I believe that's overstating the point.  OpenID is an example of a protocol
for which discovery requires a root <html> element (I kid you not).
Limiting distributed extensibility to documents which start with a <html>
element (for example) would not be an ornerous requirement.  Most of the
web have such elements, and for the rest, adding such would not be
difficult.  Contrast this amount of effort that would be required for a
typical page to become (and remain!) well formed XML.
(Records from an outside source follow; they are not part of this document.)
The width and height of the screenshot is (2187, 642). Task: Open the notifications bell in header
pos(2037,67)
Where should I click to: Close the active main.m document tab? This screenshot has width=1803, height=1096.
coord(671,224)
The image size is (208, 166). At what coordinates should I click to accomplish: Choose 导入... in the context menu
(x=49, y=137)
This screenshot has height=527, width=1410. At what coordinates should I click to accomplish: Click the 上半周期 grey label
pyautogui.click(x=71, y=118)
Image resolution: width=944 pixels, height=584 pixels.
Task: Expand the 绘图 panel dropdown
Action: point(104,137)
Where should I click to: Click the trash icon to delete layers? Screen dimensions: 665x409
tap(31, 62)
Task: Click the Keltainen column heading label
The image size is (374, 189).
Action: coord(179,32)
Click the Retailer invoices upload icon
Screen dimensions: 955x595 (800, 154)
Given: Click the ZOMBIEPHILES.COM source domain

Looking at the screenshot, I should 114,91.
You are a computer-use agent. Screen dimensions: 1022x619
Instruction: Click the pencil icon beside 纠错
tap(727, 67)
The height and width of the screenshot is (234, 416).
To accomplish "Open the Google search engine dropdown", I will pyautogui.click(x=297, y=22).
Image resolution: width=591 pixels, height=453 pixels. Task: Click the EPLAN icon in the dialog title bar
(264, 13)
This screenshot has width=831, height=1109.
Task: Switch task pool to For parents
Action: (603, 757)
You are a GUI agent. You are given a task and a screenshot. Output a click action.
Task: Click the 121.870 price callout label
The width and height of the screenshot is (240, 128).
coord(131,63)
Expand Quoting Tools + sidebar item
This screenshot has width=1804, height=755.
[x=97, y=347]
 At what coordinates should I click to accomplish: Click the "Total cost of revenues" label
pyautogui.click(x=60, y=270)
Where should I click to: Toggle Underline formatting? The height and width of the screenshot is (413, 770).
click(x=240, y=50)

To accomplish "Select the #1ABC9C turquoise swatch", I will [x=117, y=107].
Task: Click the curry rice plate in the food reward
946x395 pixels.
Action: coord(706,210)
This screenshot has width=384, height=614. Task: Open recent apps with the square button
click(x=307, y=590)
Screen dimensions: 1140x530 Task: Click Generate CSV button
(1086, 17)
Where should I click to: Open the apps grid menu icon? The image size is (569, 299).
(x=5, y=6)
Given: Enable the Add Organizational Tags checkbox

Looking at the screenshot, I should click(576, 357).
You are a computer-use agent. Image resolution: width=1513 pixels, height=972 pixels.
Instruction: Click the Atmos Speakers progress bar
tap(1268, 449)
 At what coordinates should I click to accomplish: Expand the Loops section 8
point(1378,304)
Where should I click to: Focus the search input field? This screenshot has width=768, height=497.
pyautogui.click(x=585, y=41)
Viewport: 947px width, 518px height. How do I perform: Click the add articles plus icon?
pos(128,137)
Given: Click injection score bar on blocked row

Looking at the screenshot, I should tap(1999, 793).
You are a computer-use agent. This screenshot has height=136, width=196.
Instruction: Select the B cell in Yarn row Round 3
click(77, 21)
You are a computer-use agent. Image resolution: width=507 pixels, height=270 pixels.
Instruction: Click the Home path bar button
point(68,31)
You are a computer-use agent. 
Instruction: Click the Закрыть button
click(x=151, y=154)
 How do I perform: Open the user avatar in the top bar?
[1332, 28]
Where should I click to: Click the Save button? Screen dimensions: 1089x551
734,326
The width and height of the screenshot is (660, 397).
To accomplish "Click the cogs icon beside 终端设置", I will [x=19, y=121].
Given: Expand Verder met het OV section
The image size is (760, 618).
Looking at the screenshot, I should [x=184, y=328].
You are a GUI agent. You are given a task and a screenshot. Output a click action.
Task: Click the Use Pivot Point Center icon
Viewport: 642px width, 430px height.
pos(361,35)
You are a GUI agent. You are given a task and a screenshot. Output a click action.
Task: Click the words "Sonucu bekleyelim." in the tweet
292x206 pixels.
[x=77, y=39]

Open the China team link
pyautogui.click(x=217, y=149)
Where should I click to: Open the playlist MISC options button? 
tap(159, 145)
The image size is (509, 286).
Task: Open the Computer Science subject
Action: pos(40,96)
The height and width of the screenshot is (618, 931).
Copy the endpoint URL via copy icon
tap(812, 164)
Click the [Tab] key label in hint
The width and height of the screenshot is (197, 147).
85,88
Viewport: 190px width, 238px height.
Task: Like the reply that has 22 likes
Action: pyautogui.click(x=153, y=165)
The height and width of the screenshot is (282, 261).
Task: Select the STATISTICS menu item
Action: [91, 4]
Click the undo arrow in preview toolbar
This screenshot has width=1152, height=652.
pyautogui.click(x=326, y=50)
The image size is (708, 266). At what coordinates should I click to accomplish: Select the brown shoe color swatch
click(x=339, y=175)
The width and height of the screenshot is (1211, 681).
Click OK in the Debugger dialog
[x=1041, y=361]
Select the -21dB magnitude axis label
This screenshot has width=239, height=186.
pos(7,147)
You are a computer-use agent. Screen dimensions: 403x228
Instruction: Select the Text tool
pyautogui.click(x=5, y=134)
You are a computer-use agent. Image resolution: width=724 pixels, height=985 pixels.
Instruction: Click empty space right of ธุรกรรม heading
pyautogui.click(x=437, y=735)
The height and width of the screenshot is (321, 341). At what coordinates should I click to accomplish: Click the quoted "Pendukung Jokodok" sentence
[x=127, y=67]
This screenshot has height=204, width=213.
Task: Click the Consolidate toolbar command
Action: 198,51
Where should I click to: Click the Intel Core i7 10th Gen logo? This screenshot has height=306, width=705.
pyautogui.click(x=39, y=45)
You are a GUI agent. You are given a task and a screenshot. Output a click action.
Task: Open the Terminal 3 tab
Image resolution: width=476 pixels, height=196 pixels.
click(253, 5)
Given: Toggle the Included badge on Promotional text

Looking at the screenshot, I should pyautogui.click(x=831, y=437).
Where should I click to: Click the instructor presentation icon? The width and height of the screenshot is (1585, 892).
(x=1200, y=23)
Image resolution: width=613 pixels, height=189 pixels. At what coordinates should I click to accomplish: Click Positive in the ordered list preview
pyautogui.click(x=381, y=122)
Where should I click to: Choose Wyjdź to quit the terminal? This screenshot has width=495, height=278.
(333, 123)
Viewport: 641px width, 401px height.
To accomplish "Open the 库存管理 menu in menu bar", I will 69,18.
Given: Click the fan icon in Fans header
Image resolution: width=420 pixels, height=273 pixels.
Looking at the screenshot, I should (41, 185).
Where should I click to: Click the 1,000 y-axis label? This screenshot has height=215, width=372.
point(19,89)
> Case #2 -- Extensions that are meant to be used in documents consumed
> by browsers but the extensions have value even when not acted on by
> browsers
>
> This is the hard case. The would-be extenders are more numerous than
> sources of browser engines. The would-be extenders can't change the
> way HTML is parsed.
>
> I don't feel as sure about presenting a solution for this case as I am
> for the other two cases. I will, however, observe that regardless of
> whether URI-based extensibility is used, a pattern of using attributes
> is emerging in order not to interfere with element parsing: without
> URI-based extensibility being microformats and with URI-based
> extensibility being RDFa.
>
> No conclusion, but this does suggest to me that the answer should be:
>
> Put this kind of extensions in attributes. (New attributes, magic
> values or both.)

I would be more convinced if this were to have proven to be sufficient for
SVG.  Or MathML.  Or FDML.  Note: I am *not* challenging your assertion
that treating SVG and/or MathML as if they were native to HTML is not
"horrific".  I am merely stating that while a limitation to attributes may
be sufficient for some vocabularies, it is not clear to me that this is
true for all vocabularies.

> I'm not convinced that URI-based extensibility or similar is needed.
> To me it seems that it's sufficient for each extension to be have a
> gestalt that is recognizable with adequate probability. It seems
> unlikely that a valid hCal entry occurred by random chance. (rel='me'
> occurring by random chance seems a bit more likely, but I don't really
> worry about it.)
>
> --
> Henri Sivonen
> hsivonen@iki.fi
> http://hsivonen.iki.fi/

- Sam Ruby
Received on Monday, 12 May 2008 02:31:06 UTC